*Exercise prompt*. Work through the listing below and give again exactly the lines from the one with "Task: Open the 其他设置 tab" to the one with "Click date 14 on the time axis", both ends included. All other lines and all pictures stay out.
☆ ☆ ☆ ☆
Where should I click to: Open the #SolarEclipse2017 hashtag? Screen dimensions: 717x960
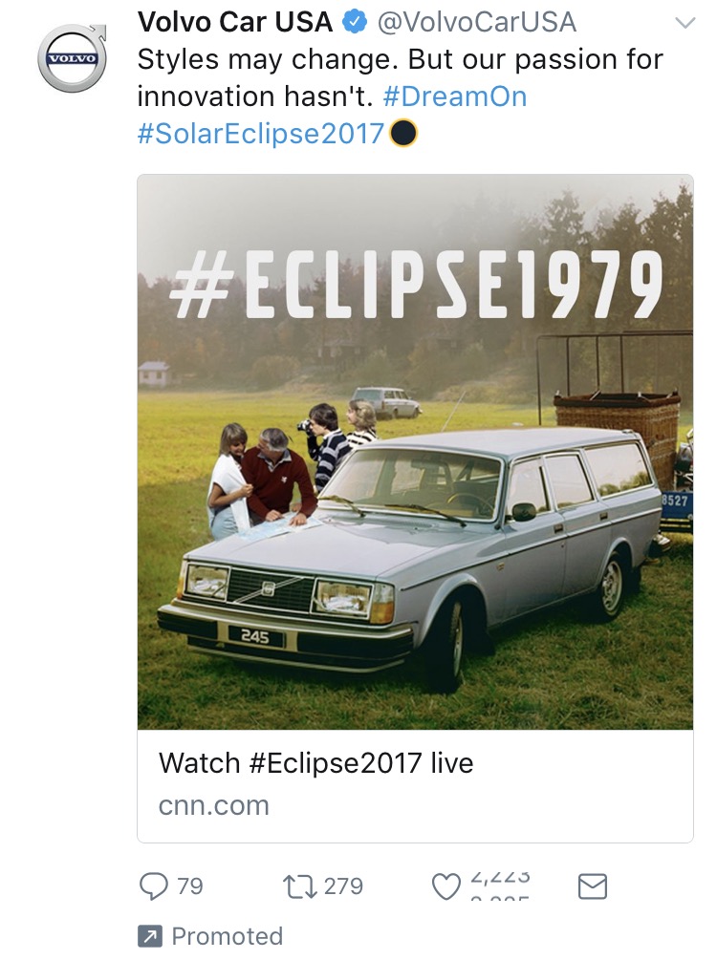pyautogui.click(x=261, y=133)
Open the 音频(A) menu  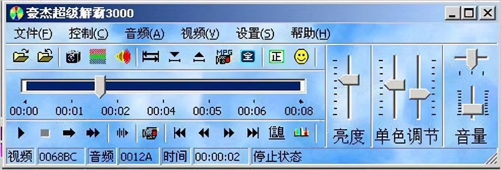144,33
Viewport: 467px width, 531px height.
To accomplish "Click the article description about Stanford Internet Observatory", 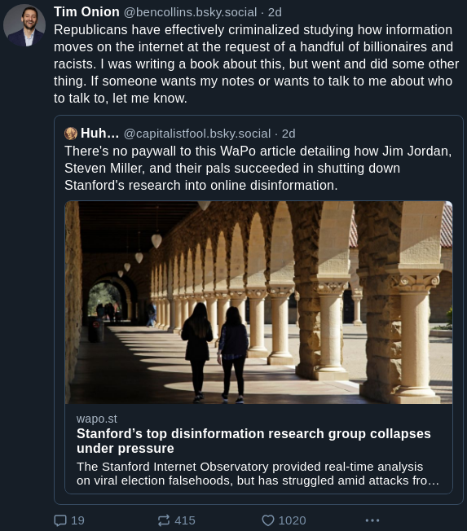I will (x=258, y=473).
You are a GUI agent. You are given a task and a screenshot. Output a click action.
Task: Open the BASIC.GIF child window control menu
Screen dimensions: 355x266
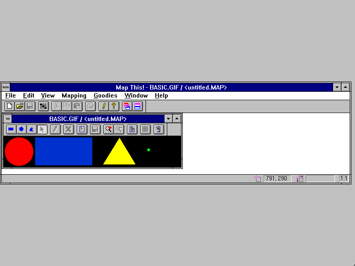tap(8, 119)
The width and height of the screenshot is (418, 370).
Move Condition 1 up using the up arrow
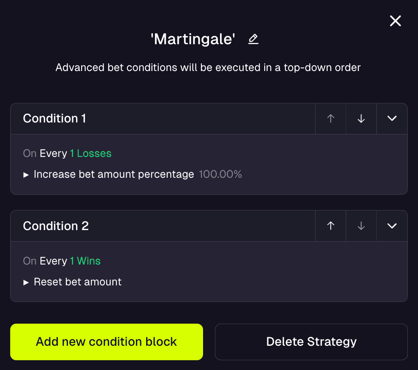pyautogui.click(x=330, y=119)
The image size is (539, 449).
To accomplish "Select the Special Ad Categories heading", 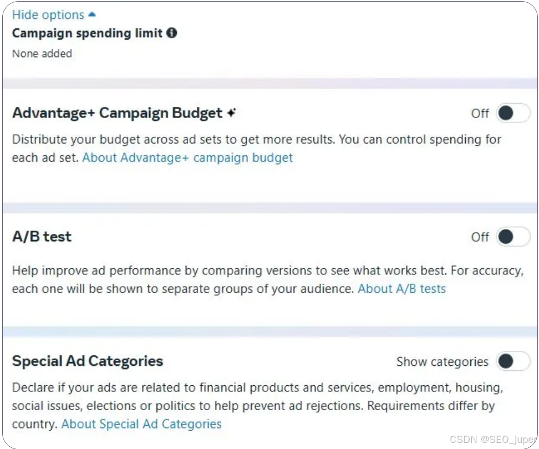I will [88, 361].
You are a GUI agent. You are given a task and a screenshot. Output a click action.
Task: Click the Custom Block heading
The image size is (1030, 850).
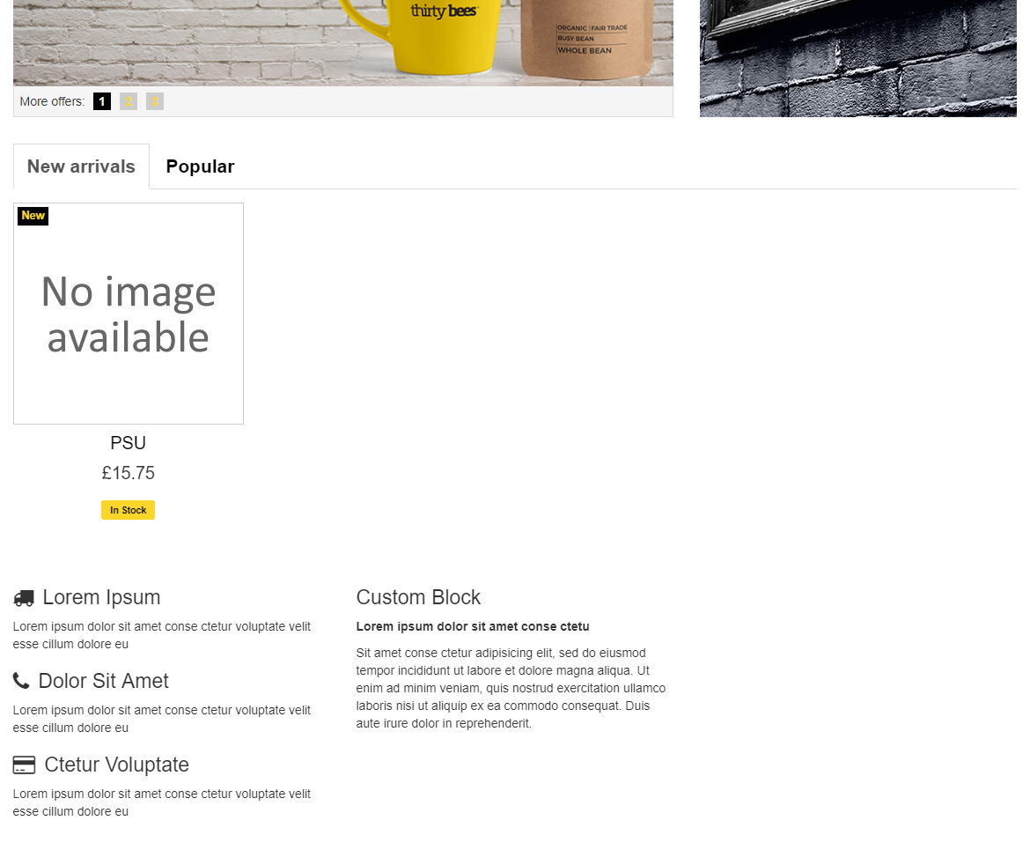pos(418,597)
☆ ☆ ☆ ☆
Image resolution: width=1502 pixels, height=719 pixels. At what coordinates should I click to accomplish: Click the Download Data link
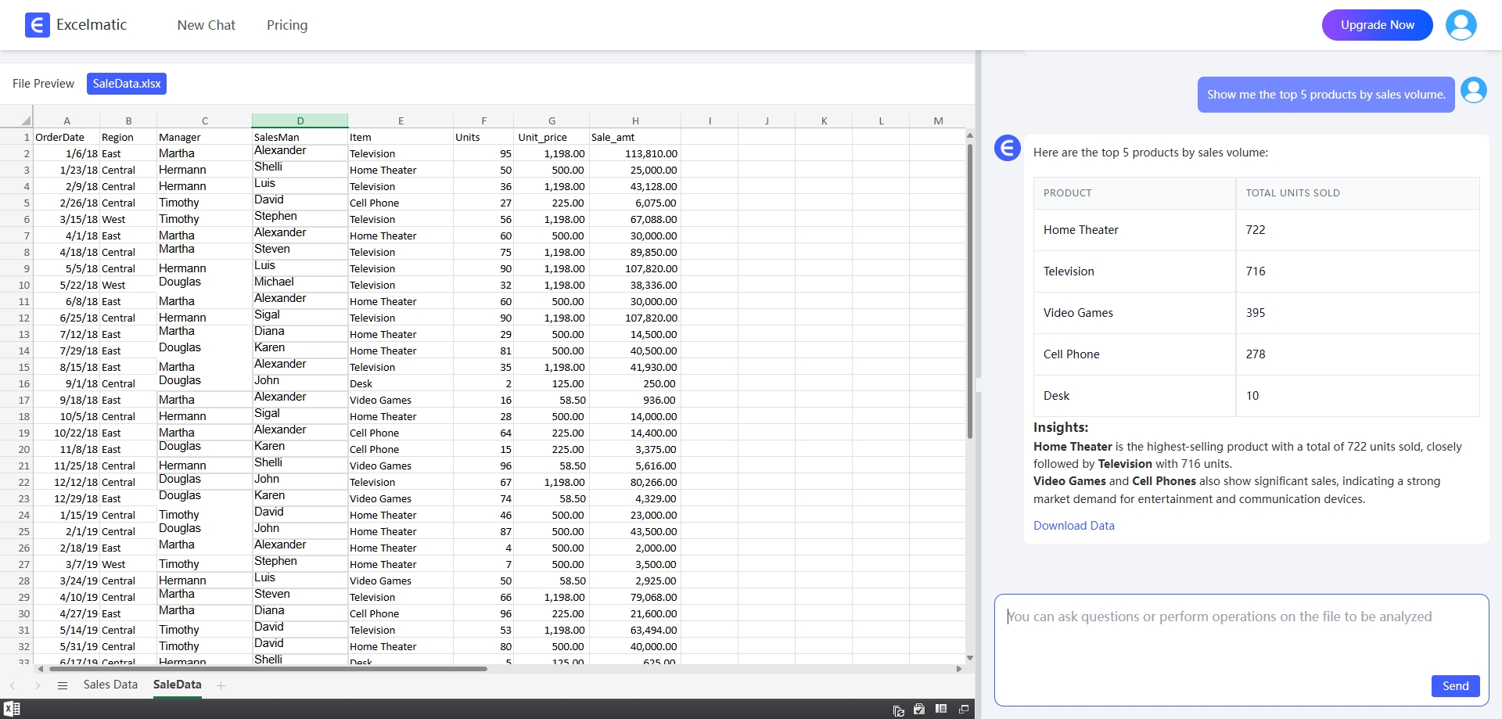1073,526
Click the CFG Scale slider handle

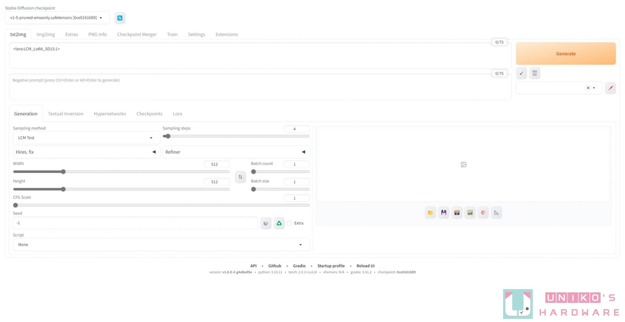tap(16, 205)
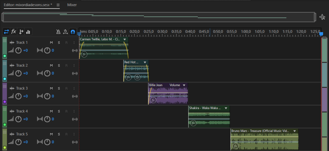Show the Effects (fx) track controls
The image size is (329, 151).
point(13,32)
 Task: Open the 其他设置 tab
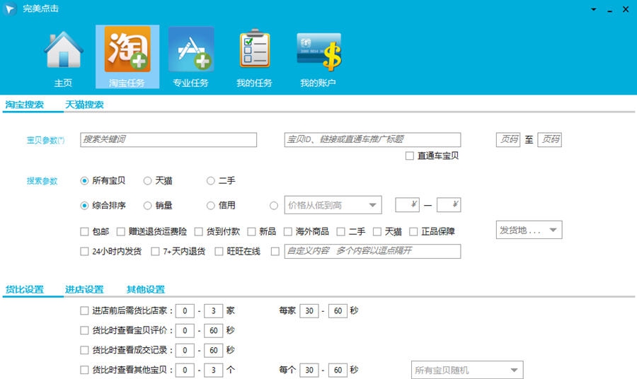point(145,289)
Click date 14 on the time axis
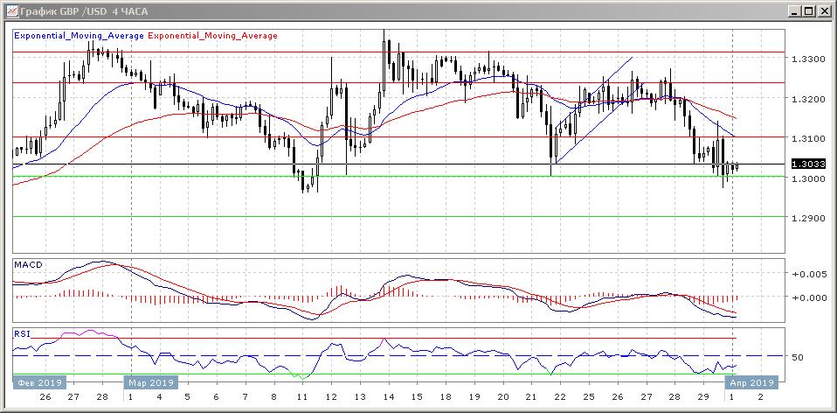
☆ ☆ ☆ ☆
*Written reply*.
 Task: Open the 其他设置 tab
point(145,289)
Click date 14 on the time axis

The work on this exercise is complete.